A site specific assessment will also need to address the variability of risks among different members of the exposed population, the second key question above. The level of detail with which this can be done depends on the assessors knowledge about the actual or likely activities of the exposed population. In this document, one approach to evaluating this variability is demonstrated. Separate "central" and "high end" scenario calculations are presented to reflect different patterns of human activities within a hypothetical rural population.

A key issue with regard to intra-population variability is that it is best (if not only) addressed within the context of a specifically identified population. If such information is available, a powerful tool that can be used to evaluate the variability within a population is Monte Carlo Analysis. Three recent Monte Carlo studies which have been done for exposure to 2,3,7,8-TCDD were reviewed. Assumptions on distributions of exposure patterns and fate and transport parameter distributions are described, as are the results of their analyses. Monte Carlo procedures require distributions for the input parameters used in the assessment. Such distributions have not been established by the Agency.

Decisions on the use and definition of such distributions affect assessments of all chemicals and cut across all Agency programs. Thus, it is not appropriate to establish such polices in this document. The Agency does have efforts underway to evaluate these generic issues. For example, the Office of Health and Environmental Assessment (OHEA) is in the process of revising the Exposure Factors Handbook and held public review meetings in 1993. In addition, OHEA is developing a guidance document on generating exposure scenarios. Several offices have projects specific to Monte Carlo:

• Office of Health and Environmental Assessment - A Workshop on approaches to evaluating uncertainty (including the use of Monte Carlo) was held in 1992.
• Office of Policy, Planning and Evaluation - A workshop on using Monte Carlo methods was held in 1993.
• Office of Pollution Prevention and Toxics - A handbook on the use of Monte Carlo is being developed for publication at a later date.

With regard to question (3), this document does not present a detailed evaluation of how exposure levels will vary between different sources of release of dioxin-like compounds into the environment. While Volume III does demonstrate the methodologies developed for sources of release of dioxin-like compounds into the environment with source strengths and environments crafted to be plausible and meaningful, there is still a great deal of variability on both the source strengths and on the environments into which the releases occur.

For example, the frequency with which farms and rural residences are near stack emissions of dioxin-like compounds is not addressed. Comprehensive comparisons and rankings of different sources and exposure patterns are generally not available, although pieces of the puzzle are beginning to come together. Volume II of this assessment does estimate national releases of dioxin-like compounds from several sources.

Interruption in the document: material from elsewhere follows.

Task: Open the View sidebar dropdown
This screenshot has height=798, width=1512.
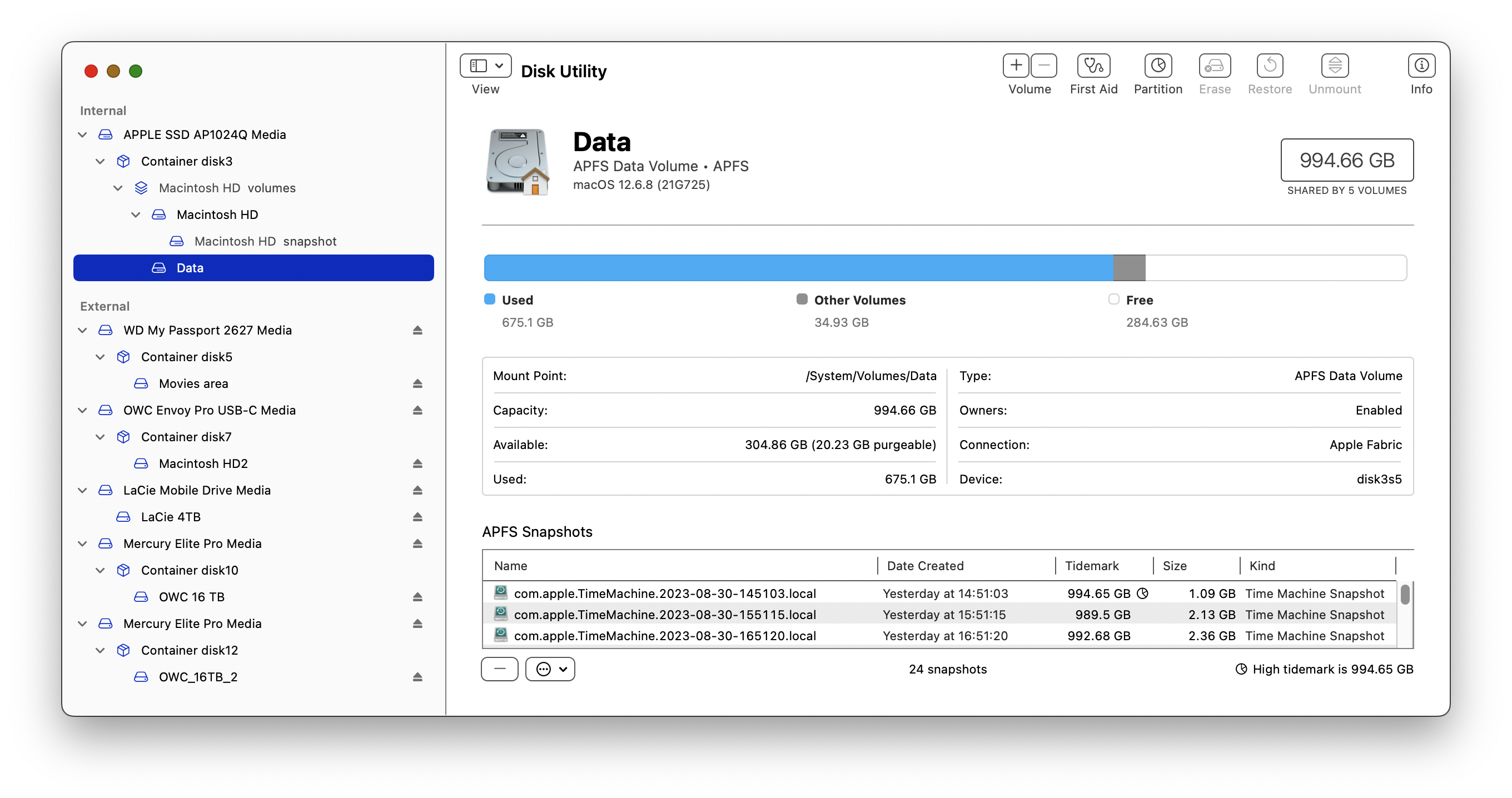Action: point(485,66)
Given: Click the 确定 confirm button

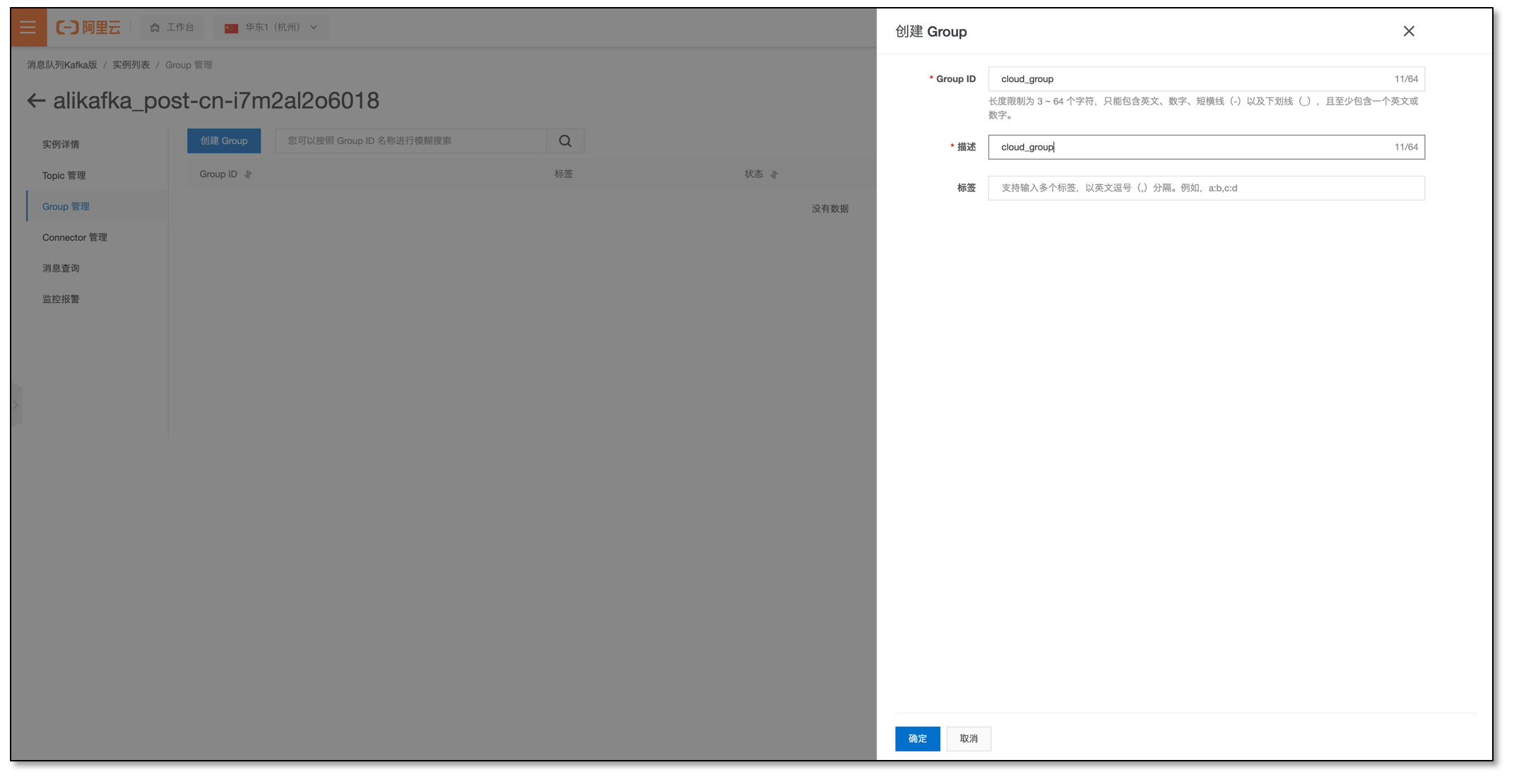Looking at the screenshot, I should (917, 739).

References to EPA and other assessments on dioxin-like compounds have been made throughout Volumes II and III of this assessment, such as those related to soil exposures (Paustenbach, et al., 1992), exposures to contaminated fish (EPA, 1991), and exposures resulting from land disposal of sludges from pulp and paper mills (EPA, 1990b).

There was a concerted effort to evaluate the capabilities of the fate, transport, and transfer algorithms by comparing key outputs from these models - predictions of concentrations and ratios of media to media concentrations - with literature reports. A summary of key comparative tests is given in Table III-5.